§ INSTRUCCIÓN
Copia sin cambios el pasaje de la reseña sobre López Arias que arranca en las palabras "Edison Marulanda, deja" y se detiene después de "del mismo Estado.".

§ SECCIÓN DE TEXTO
López Arias ocupaba un lugar en la radio, al medio día o al atardecer, mientras se almorzaba o se comía, pues el periodista cumplía esa función de cohesionar la ciudad pequeña que éramos (yo diría que a nivel de gusto personal), perfecta en sus dimensiones y porqué no, en la que se llegaba a tener la sensación de una vida idílica.
Marulanda es ameno en el estilo, pero es riguroso en lo que tiene que ver con el manejo de sus fuentes: los testigos como Miguel Álvarez de los Ríos, José Daniel Trujillo, todos aquellos que conocieron directamente al hombre. El abordaje de la prensa de la época, de los diarios por los que pasó López Arias: El Diario, El Espectador, El Tiempo, La Tarde. El contrapunto que teje en el libro con las biografías acerca de Rasputín, quien como él ascendiera rápidamente por la corte rusa y que como él fuera asesinado. El César Augusto López Arias que reconstruye Édison Marulanda re-dimensiona al periodista. Sin ocultar lo que pudieron ser sus flaquezas humanas: su ego, el demasiado convencimiento de su propio poder, quien resulta ganando es el mismo César Augusto más cercano al que hubiésemos querido tuviera una vida más larga: un liberal progresista, un hombre humanista, cercano a las causas de los pobres, dueño de una pluma periodística amena, con una capacidad de poner al periodismo regional en diálogo con el periodismo nacional. Un hombre agnóstico, de ideas “progresistas” como se nombraba en los años setenta a quienes como él expresaban cercanías por gobernantes como Allende o Fidel Castro.
Edi Marulanda recrea aspectos como la inquietud que ejercía sobre toda la clase política de la ciudad (esa clase política formada en medio del Frente Nacional a la sombra del clientelismo y los caciques), como Camilo Mejía, Oscar Vélez, Jaime Salazar y sus sucedáneos actuales. La vocería y la capacidad de decir frases en los medios acerca de los ancianos desprotegidos, de los niños de la calle, de los más pobres, podían otorgarle a López Arias un papel redentor de los necesitados que le hizo popular entre las personas menos favorecidas. Pero a su vez, su personalidad tiene regiones oscuras: una ambición que puede pasar por extrema, la vanidad, la capacidad de ejercer el poder contra quienes se le enfrentan. Pero precisamente esto es lo que hace de López Arias una de las figuras más fascinantes de la vida pública, durante la segunda mitad del siglo XX.
Edison Marulanda, deja abierto un camino diferente al que se nos planteó acerca de su muerte. Es más, los elementos que deja sobre el escritorio pasan de las sospechas sobre unos vulgares secuestradores que cobraron un dinero del cual él se apropió de una parte en el proceso de intermediación de un secuestro, para mostrarnos otros sospechosos que tienen el rostro de un oficial del Ejército nacional y hasta de la responsabilidad del mismo Estado.

§ INFORMACIÓN EXTRAÍDA
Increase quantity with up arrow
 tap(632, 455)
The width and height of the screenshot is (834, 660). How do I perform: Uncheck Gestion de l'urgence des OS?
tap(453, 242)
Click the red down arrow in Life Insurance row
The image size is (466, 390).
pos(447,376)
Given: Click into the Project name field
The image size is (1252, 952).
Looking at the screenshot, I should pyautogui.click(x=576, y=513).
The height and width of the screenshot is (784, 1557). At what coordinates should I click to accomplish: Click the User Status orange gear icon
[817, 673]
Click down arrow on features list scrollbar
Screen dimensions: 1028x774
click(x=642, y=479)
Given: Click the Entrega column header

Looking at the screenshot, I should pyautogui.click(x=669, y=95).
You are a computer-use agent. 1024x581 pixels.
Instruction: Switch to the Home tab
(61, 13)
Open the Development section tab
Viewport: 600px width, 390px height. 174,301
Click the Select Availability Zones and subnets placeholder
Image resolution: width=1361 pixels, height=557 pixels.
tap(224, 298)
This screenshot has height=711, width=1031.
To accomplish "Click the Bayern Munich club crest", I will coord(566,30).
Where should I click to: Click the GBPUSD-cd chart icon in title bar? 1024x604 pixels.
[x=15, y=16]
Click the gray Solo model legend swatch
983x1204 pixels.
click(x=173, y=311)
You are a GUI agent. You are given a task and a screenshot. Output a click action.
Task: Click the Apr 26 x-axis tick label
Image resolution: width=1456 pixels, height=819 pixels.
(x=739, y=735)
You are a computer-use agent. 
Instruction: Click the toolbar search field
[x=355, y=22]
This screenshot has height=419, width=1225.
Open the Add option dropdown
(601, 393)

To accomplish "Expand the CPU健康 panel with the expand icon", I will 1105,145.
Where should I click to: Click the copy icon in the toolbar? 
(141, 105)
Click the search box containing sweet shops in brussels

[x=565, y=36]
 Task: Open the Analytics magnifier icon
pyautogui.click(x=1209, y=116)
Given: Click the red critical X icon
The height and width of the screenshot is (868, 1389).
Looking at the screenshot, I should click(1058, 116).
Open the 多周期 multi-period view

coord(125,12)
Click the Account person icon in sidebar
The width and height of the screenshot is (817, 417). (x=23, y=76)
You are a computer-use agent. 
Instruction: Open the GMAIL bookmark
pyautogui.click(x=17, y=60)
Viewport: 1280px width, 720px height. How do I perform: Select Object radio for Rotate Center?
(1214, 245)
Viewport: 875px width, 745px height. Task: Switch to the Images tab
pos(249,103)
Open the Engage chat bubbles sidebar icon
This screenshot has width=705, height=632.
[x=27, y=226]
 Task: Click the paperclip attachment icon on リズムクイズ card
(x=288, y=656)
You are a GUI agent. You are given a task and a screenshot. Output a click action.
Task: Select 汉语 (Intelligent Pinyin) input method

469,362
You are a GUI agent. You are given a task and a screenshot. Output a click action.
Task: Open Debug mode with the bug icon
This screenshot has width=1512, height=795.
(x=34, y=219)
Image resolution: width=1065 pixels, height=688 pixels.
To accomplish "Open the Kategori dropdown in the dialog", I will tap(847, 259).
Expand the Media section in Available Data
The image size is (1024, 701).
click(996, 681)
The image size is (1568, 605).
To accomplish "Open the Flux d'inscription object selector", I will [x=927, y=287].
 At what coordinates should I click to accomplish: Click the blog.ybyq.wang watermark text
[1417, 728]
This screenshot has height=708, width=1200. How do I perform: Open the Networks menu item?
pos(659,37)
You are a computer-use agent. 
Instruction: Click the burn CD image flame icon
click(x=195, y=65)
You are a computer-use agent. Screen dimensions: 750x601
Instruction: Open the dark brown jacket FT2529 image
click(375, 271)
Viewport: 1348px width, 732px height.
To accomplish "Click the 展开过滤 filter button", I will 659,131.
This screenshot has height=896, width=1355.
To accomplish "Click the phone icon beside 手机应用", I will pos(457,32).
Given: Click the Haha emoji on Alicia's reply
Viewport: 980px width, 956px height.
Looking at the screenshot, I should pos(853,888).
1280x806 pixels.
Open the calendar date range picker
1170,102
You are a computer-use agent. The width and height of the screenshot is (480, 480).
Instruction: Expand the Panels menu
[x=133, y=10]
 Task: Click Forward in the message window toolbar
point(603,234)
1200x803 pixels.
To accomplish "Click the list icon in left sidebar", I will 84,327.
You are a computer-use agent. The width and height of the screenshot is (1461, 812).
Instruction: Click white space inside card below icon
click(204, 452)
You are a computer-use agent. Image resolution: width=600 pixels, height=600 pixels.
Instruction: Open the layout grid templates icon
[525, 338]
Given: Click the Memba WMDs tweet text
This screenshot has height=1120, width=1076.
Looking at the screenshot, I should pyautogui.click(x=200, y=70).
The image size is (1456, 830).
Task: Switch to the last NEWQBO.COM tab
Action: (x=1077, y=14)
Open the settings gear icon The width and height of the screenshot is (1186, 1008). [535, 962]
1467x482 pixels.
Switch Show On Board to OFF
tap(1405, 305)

§ RESPUESTA
Edison Marulanda, deja abierto un camino diferente al que se nos planteó acerca de su muerte. Es más, los elementos que deja sobre el escritorio pasan de las sospechas sobre unos vulgares secuestradores que cobraron un dinero del cual él se apropió de una parte en el proceso de intermediación de un secuestro, para mostrarnos otros sospechosos que tienen el rostro de un oficial del Ejército nacional y hasta de la responsabilidad del mismo Estado.